» Brief:
An exact copy is required of the lines from the one with "Task: Go to second image carousel dot" through the last line of the material below, and of nothing else.

───── Source material ─────

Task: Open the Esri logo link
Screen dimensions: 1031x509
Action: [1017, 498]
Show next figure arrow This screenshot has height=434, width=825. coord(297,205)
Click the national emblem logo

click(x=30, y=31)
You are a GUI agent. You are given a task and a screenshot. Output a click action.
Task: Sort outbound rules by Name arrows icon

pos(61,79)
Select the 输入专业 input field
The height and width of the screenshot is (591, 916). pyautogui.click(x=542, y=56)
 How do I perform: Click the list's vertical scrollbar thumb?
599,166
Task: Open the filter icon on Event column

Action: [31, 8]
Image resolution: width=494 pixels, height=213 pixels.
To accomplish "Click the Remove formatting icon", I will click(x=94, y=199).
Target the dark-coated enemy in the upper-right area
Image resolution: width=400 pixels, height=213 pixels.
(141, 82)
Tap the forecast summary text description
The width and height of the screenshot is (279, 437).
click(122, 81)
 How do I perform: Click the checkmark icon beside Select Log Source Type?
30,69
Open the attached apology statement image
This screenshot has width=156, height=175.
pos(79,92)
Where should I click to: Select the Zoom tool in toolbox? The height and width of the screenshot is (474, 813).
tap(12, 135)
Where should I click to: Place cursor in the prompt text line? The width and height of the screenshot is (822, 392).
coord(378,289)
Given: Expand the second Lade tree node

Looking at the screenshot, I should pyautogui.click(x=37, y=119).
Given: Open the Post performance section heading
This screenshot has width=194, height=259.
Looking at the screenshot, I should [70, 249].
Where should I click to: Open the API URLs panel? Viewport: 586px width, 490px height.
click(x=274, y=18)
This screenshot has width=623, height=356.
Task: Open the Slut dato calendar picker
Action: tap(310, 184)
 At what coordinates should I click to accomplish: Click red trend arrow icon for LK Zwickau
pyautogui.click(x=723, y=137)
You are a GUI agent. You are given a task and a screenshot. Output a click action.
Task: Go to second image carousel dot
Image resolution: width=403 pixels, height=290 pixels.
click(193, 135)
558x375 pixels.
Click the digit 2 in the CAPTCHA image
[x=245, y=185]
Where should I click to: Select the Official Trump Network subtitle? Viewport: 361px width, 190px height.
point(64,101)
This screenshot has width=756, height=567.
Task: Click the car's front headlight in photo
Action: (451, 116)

─────

» Written solution:
Task: Go to second image carousel dot
Image resolution: width=403 pixels, height=290 pixels.
click(193, 135)
558x375 pixels.
Click the digit 2 in the CAPTCHA image
[x=245, y=185]
Where should I click to: Select the Official Trump Network subtitle? Viewport: 361px width, 190px height.
point(64,101)
This screenshot has width=756, height=567.
Task: Click the car's front headlight in photo
Action: (451, 116)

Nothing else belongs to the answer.